5. A motor coil varnishing line according to claim 3, wherein the base is provided with a fork-shaped first positioning fork with an upward opening for fixing the chuck and a fork-shaped second positioning fork with an upward opening for fixing the revolution chain, the first positioning fork is driven to move up and down by a second driving device, and the second positioning fork is driven to move up and down by a third driving device; a sleeve is movably arranged on the output shaft of the rotating motor, a long groove is formed in the sleeve along the axial direction of the output shaft of the rotating motor, a pin roll which is movably clamped in the long groove is fixedly arranged on the output shaft, a pressure spring is arranged between the sleeve and the output shaft of the rotating motor, and the rotating pin is arranged on the end face of the sleeve; the two sides of the base are respectively provided with a second position sensor for detecting the outward moving position of the clamping jaw on the chuck through an inclined supporting arm.

6. The motor coil enamelling production line according to claim 1, wherein the enamelling device comprises two sliding rods arranged at the top of the enamelling box body, a linear enamelling support is movably arranged on the sliding rods through a linear bearing, a positioning cylinder is arranged vertically downwards below the enamelling support, and an enamelling positioning fork is arranged on a cylinder arm of the positioning cylinder; a plurality of spray head assemblies are arranged on the same side of the paint dropping support at intervals, each spray head assembly comprises an XY sliding rail group and a sliding block capable of moving on the XY sliding rail group in two directions of horizontal and vertical, and each spray head assembly comprises an X-axis servo motor and a Y-axis servo motor which are used for driving the sliding block to move; and the sliding block of the spray head assembly is respectively provided with a near-end inner paint dropping pipe, a near-end outer paint dropping pipe, a far-end inner paint dropping pipe and a far-end outer paint dropping pipe.

7. The motor coil varnishing production line according to claim 1, wherein the preheating device comprises a preheating table body, at least one preheating through hole is formed in the preheating table body, a pneumatic pressing rod is arranged above the preheating through hole, an electric heating lifting table is arranged below the preheating through hole, and an electric heating coil positioned in the center of the preheating through hole is arranged on the electric heating lifting table.

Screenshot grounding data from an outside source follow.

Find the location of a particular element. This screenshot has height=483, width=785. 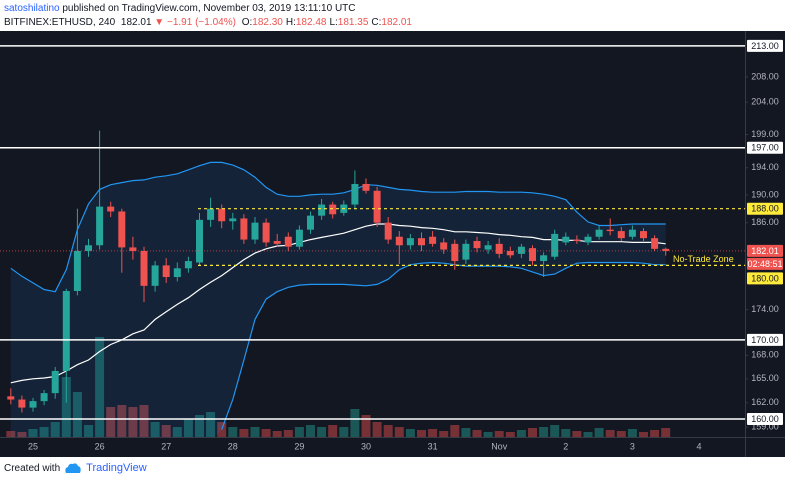

x-tick-label: 3 is located at coordinates (632, 446).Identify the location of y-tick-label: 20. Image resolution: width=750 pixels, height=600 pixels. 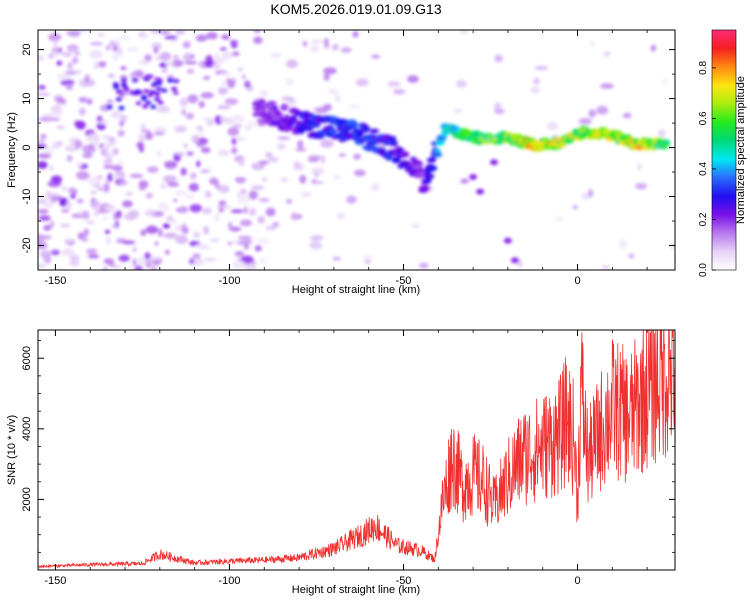
(27, 49).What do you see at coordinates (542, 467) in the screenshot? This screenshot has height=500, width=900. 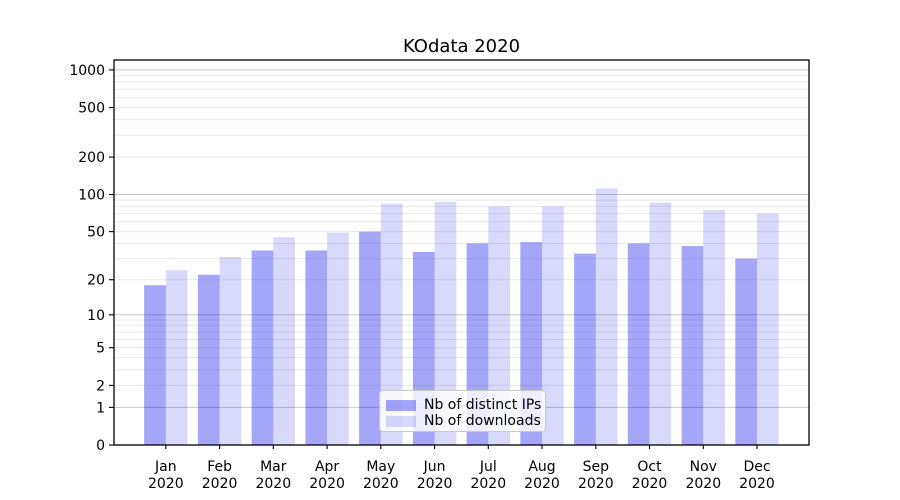 I see `x-tick-label-month: Aug` at bounding box center [542, 467].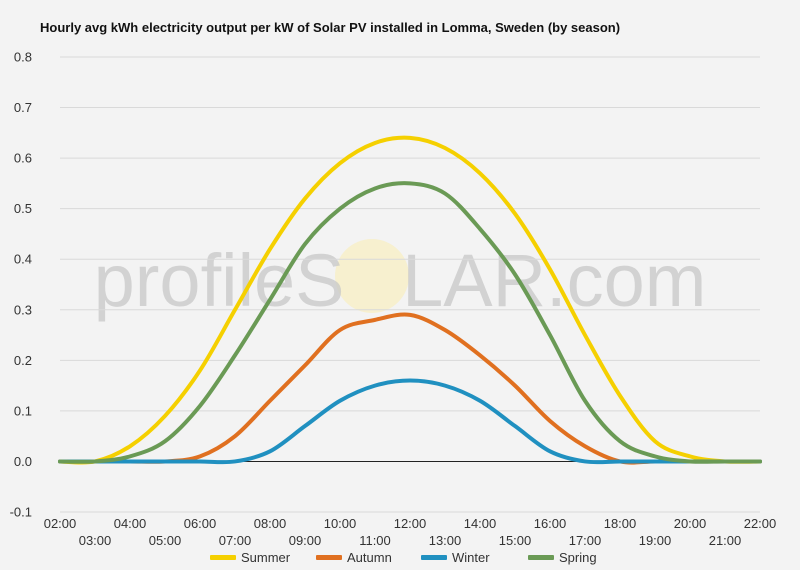 This screenshot has height=570, width=800. What do you see at coordinates (620, 524) in the screenshot?
I see `x-tick-label: 18:00` at bounding box center [620, 524].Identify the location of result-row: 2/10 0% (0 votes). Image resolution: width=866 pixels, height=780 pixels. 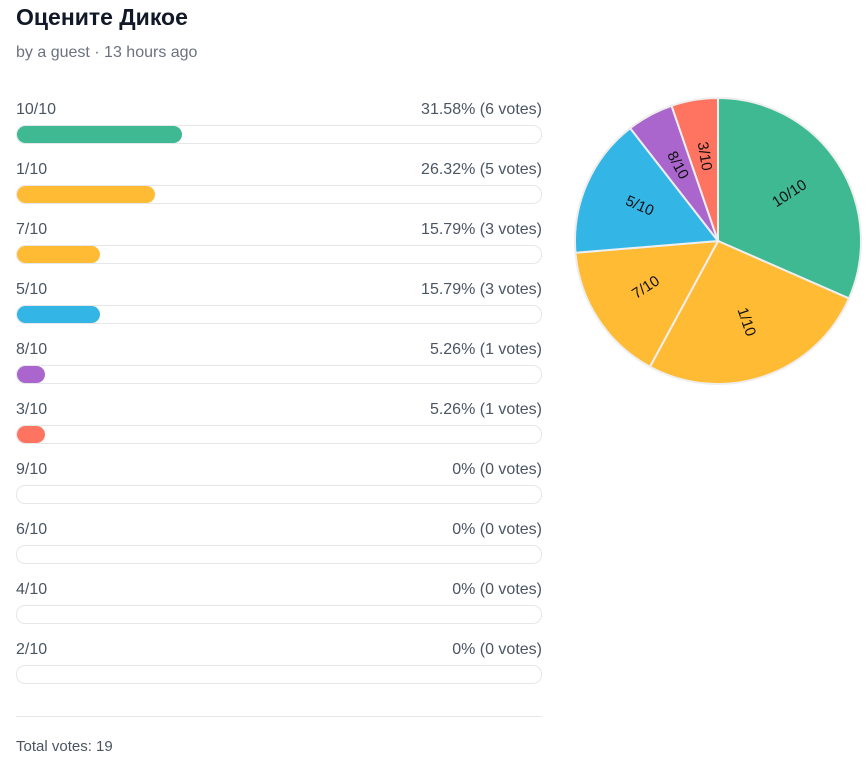
(279, 666).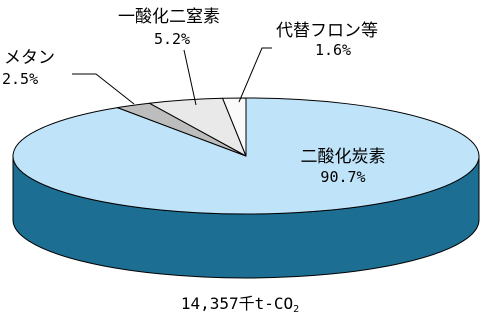  What do you see at coordinates (20, 79) in the screenshot?
I see `label-methane-value: 2.5%` at bounding box center [20, 79].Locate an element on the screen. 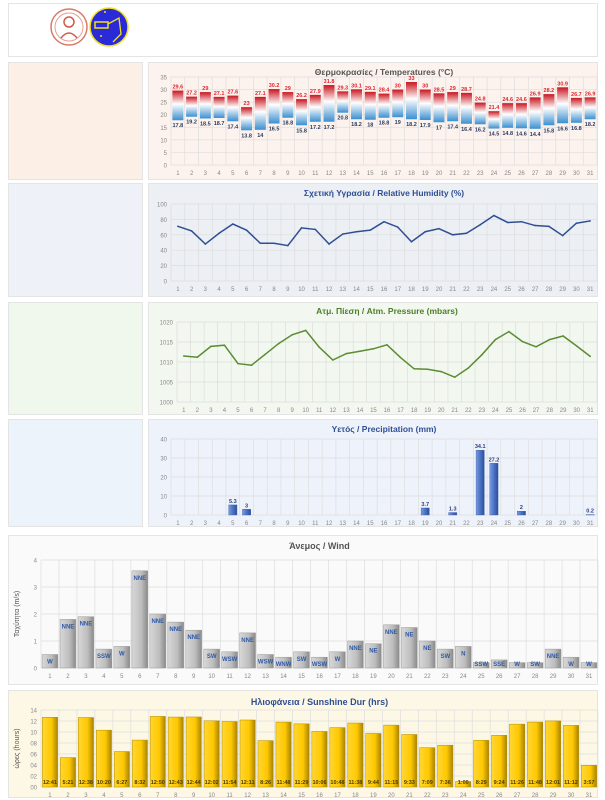  chart-title: Ηλιοφάνεια / Sunshine Dur (hrs) is located at coordinates (320, 702).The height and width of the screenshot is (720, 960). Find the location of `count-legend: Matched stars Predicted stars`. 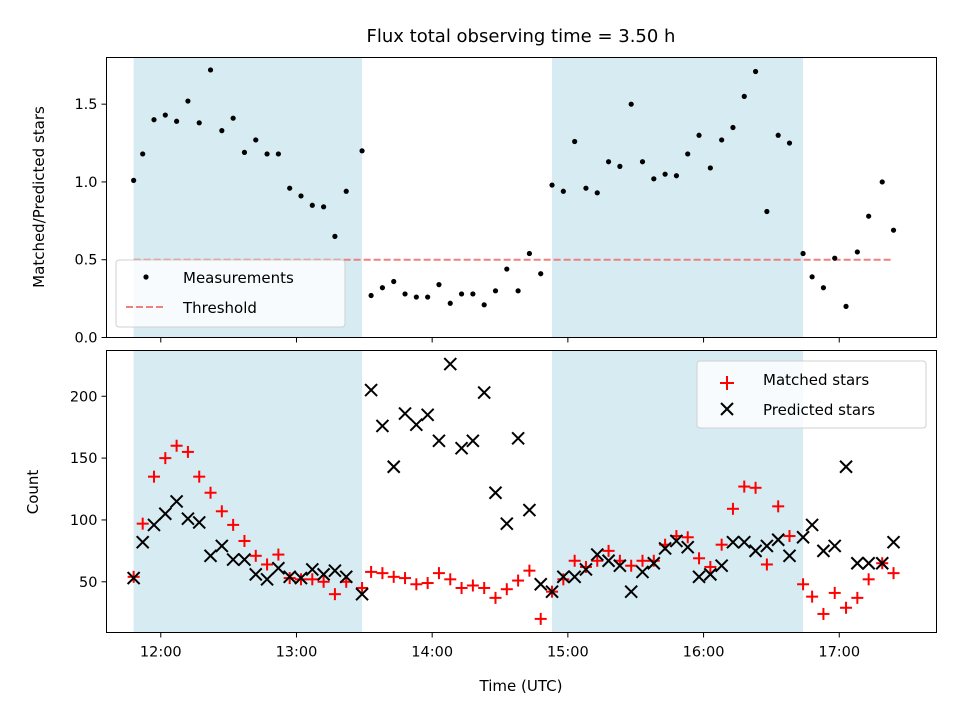

count-legend: Matched stars Predicted stars is located at coordinates (812, 394). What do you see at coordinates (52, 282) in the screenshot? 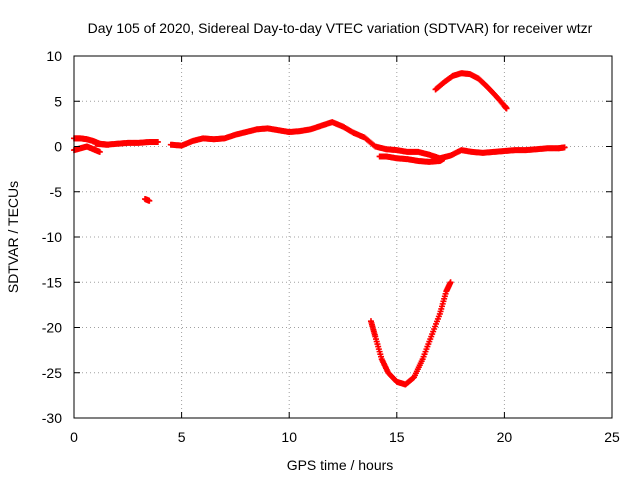
I see `y-tick-label: -15` at bounding box center [52, 282].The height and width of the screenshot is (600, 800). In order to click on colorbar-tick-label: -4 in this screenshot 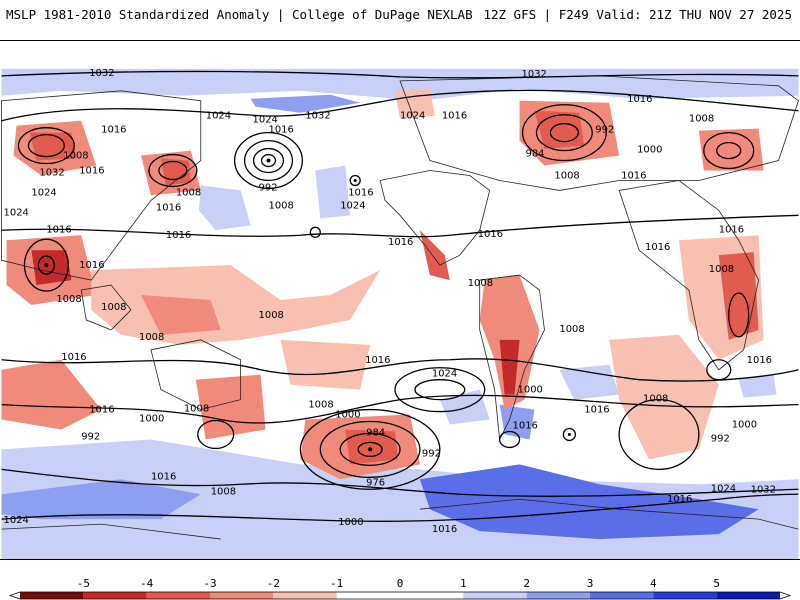, I will do `click(147, 584)`.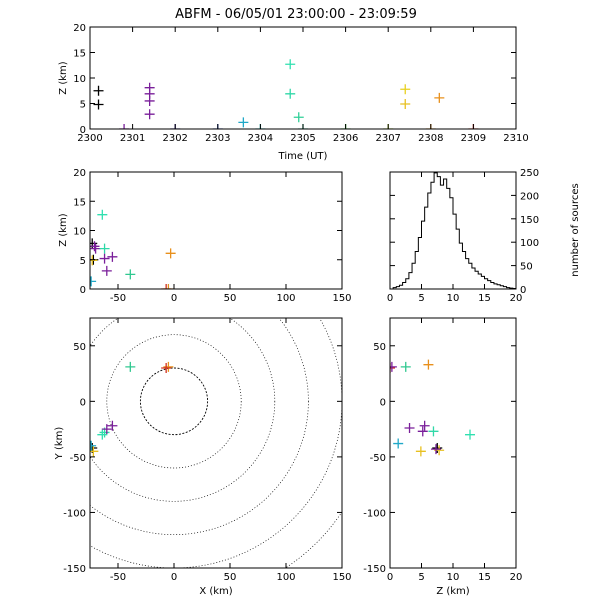  I want to click on x-tick-label: 2305, so click(302, 138).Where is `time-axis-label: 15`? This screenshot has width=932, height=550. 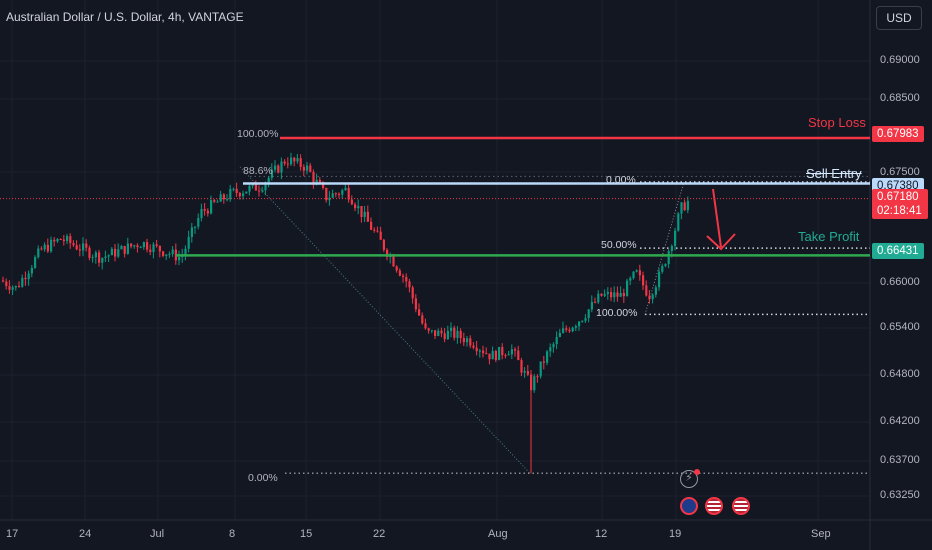
time-axis-label: 15 is located at coordinates (306, 534).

8. A motor coil varnishing line according to claim 7, further comprising a second multi-axis robot for transferring the motor to be processed between the preheating means and the two-end coating means.

9. The motor coil varnishing line according to claim 1, further comprising a secondary curing oven for heat curing of the motor to be processed, to which the coil end face has been applied with varnish;

the cooling box is used for cooling the motor to be processed which comes out of the secondary curing oven.